** RECORDS SHOWN follows **
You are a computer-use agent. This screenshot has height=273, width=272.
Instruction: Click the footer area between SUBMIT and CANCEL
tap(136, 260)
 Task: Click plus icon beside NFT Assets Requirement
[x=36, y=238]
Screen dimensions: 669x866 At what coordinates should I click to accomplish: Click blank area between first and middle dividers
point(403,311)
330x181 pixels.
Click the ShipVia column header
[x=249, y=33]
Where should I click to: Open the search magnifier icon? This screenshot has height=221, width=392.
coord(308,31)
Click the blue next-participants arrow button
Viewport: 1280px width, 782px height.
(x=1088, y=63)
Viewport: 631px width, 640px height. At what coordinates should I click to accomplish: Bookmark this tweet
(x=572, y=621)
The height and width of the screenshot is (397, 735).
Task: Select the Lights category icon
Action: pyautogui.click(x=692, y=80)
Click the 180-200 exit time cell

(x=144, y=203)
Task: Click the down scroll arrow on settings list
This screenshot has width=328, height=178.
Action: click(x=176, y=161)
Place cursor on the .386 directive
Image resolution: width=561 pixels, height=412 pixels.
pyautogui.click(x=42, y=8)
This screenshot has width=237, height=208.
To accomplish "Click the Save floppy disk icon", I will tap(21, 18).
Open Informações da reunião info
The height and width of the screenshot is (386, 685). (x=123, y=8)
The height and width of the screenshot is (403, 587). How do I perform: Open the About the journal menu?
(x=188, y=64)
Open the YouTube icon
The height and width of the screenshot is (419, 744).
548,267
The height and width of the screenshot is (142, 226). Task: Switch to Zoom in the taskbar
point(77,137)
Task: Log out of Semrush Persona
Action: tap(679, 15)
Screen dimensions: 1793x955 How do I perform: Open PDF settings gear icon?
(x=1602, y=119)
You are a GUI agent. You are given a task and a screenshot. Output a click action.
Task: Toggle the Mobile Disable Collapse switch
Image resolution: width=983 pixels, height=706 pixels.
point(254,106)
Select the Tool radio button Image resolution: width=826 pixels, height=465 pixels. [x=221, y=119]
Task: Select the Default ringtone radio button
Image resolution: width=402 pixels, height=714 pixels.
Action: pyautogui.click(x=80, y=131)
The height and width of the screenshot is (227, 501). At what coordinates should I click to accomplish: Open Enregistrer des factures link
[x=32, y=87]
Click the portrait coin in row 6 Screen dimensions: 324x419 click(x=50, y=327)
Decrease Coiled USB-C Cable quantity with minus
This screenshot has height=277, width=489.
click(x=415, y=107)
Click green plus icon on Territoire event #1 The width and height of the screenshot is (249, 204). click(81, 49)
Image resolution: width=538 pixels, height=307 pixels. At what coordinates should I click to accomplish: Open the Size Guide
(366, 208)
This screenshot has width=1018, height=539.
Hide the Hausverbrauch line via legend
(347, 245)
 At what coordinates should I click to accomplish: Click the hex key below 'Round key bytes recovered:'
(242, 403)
** End of RECORDS SHOWN **
● **WORK TASK**: From the data above, copy each line with the string "agent" in it.

● **ANSWER**:
You are a computer-use agent. This screenshot has height=273, width=272.
You are a GUI agent. You are given a task and a screenshot. Output a click action.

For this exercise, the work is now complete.